* BEGIN Stored data *
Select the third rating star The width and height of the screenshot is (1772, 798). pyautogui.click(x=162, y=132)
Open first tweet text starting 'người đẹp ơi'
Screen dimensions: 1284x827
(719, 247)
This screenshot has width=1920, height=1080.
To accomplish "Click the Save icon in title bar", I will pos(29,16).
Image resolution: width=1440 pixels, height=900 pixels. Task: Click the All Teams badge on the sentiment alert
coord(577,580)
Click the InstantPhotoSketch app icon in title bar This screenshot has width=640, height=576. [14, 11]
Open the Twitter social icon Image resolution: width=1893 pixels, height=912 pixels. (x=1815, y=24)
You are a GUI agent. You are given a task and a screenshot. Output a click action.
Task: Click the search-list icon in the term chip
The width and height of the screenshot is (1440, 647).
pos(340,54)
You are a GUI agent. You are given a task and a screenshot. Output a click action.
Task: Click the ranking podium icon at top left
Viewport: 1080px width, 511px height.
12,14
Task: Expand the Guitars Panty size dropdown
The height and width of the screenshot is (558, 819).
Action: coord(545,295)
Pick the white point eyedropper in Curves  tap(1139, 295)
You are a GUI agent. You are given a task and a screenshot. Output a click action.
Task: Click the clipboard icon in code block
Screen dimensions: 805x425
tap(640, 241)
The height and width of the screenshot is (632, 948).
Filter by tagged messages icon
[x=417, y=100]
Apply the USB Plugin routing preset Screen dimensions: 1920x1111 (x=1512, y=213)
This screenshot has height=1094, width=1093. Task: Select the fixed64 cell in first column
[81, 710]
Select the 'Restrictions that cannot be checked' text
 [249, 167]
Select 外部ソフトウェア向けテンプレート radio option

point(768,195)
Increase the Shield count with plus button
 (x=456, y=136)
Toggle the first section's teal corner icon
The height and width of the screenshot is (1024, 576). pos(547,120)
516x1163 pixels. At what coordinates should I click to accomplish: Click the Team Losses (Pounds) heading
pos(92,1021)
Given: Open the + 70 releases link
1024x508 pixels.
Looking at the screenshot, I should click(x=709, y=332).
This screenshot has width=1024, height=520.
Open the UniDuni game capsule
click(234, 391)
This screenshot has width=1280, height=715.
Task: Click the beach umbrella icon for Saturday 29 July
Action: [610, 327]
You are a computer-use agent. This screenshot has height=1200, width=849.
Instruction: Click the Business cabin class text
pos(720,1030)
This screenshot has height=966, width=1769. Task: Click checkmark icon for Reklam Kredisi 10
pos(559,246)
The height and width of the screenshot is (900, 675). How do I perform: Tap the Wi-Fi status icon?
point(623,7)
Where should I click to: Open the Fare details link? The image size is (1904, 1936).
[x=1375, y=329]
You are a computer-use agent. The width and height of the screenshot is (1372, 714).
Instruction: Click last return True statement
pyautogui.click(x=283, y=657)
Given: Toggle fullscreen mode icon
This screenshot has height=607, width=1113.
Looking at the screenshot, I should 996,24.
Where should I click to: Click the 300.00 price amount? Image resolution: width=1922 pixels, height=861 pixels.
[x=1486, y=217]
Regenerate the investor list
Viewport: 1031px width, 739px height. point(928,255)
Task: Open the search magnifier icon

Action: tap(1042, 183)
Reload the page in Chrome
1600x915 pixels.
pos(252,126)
* END Stored data *
◆ Exercise prompt ◆
Copy every line of the listing above without changing anything.

◆ Response to this task ◆
Select the third rating star The width and height of the screenshot is (1772, 798). pyautogui.click(x=162, y=132)
Open first tweet text starting 'người đẹp ơi'
Screen dimensions: 1284x827
(719, 247)
This screenshot has width=1920, height=1080.
To accomplish "Click the Save icon in title bar", I will pos(29,16).
Image resolution: width=1440 pixels, height=900 pixels. Task: Click the All Teams badge on the sentiment alert
coord(577,580)
Click the InstantPhotoSketch app icon in title bar This screenshot has width=640, height=576. [14, 11]
Open the Twitter social icon Image resolution: width=1893 pixels, height=912 pixels. (x=1815, y=24)
You are a GUI agent. You are given a task and a screenshot. Output a click action.
Task: Click the search-list icon in the term chip
The width and height of the screenshot is (1440, 647).
pos(340,54)
You are a GUI agent. You are given a task and a screenshot. Output a click action.
Task: Click the ranking podium icon at top left
Viewport: 1080px width, 511px height.
12,14
Task: Expand the Guitars Panty size dropdown
The height and width of the screenshot is (558, 819).
Action: coord(545,295)
Pick the white point eyedropper in Curves  tap(1139, 295)
You are a GUI agent. You are given a task and a screenshot. Output a click action.
Task: Click the clipboard icon in code block
Screen dimensions: 805x425
tap(640, 241)
The height and width of the screenshot is (632, 948).
Filter by tagged messages icon
[x=417, y=100]
Apply the USB Plugin routing preset Screen dimensions: 1920x1111 (x=1512, y=213)
This screenshot has height=1094, width=1093. Task: Select the fixed64 cell in first column
[81, 710]
Select the 'Restrictions that cannot be checked' text
 [249, 167]
Select 外部ソフトウェア向けテンプレート radio option

point(768,195)
Increase the Shield count with plus button
 (x=456, y=136)
Toggle the first section's teal corner icon
The height and width of the screenshot is (1024, 576). pos(547,120)
516x1163 pixels. At what coordinates should I click to accomplish: Click the Team Losses (Pounds) heading
pos(92,1021)
Given: Open the + 70 releases link
1024x508 pixels.
Looking at the screenshot, I should click(x=709, y=332).
This screenshot has width=1024, height=520.
Open the UniDuni game capsule
click(234, 391)
This screenshot has width=1280, height=715.
Task: Click the beach umbrella icon for Saturday 29 July
Action: [610, 327]
You are a computer-use agent. This screenshot has height=1200, width=849.
Instruction: Click the Business cabin class text
pos(720,1030)
This screenshot has height=966, width=1769. Task: Click checkmark icon for Reklam Kredisi 10
pos(559,246)
The height and width of the screenshot is (900, 675). How do I perform: Tap the Wi-Fi status icon?
point(623,7)
Where should I click to: Open the Fare details link? The image size is (1904, 1936).
[x=1375, y=329]
You are a computer-use agent. The width and height of the screenshot is (1372, 714).
Instruction: Click last return True statement
pyautogui.click(x=283, y=657)
Given: Toggle fullscreen mode icon
This screenshot has height=607, width=1113.
Looking at the screenshot, I should 996,24.
Where should I click to: Click the 300.00 price amount? Image resolution: width=1922 pixels, height=861 pixels.
[x=1486, y=217]
Regenerate the investor list
Viewport: 1031px width, 739px height. point(928,255)
Task: Open the search magnifier icon

Action: tap(1042, 183)
Reload the page in Chrome
1600x915 pixels.
pos(252,126)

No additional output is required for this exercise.